What are human services and how do governments structure them? In this recent report, the Urban Institute and the American Public Human Services Association (APHSA) answer these simple yet fundamental questions. This complex set of service coordination and delivery can be configured in myriad ways. Specialized or generalist, contracted or direct service delivery, integrated or separate in structure, technology, planning, and budgeting – the landscape is wide for how we move toward building UnSystems across the country.
The report describes in detail the variety of ways states in the U.S structure and govern human services – what is included and who, how alignment occurs (or not), and which model is most effective (there isn’t one). The overall conversation reminds us that nothing is fixed. There are many different approaches to providing services to populations and subpopulations in our communities.
“Human services” has no single agreed-upon set of programs and services but are generally recognized as: disability and independent living services; child, family, and community services; cash and in-kind benefits; aging and senior services; workforce development and financial well-being services. Some jurisdictions include juvenile justice, housing, domestic violence services, behavioral health, substance use programs, or public health. Most states contract with non-profit and community-based organizations to provide direct services, though this also varies widely.
Reporting to a single agency director, cross-sector task force initiatives, unified vision and strategic planning process, integrated technology, and integrated budget processes can contribute to alignment and coordination of service delivery. Conversely, lack of visionary leadership, competition for funding, disinterest or inability of staff to collaborate, and spending a majority of time in crisis management can keep collaboration and alignment at bay. Tensions exist between narrow service departments for meeting specialized needs and broad, integrated departments promoting collaboration.

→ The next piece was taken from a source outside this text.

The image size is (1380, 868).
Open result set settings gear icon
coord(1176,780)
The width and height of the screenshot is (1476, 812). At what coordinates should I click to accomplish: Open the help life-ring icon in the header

Critically, the final paragraph of this report prompts readers toward follow-up discussions on why human services are structured the way they are. “The structures of state human services are the products of policy decisions over decades that reflect demographics, economics, structural racism, and politics.”
Which demographics? Economic advantage for who? Structural racism how? Political influence where? If we’re in the business of systems transformation (we are), we must be grounded in the knowledge of how our existing systems came to be and the wide range of ways they can be restructured to serve a future vision.
How might state human service delivery be structured to promote UnSystems across the country?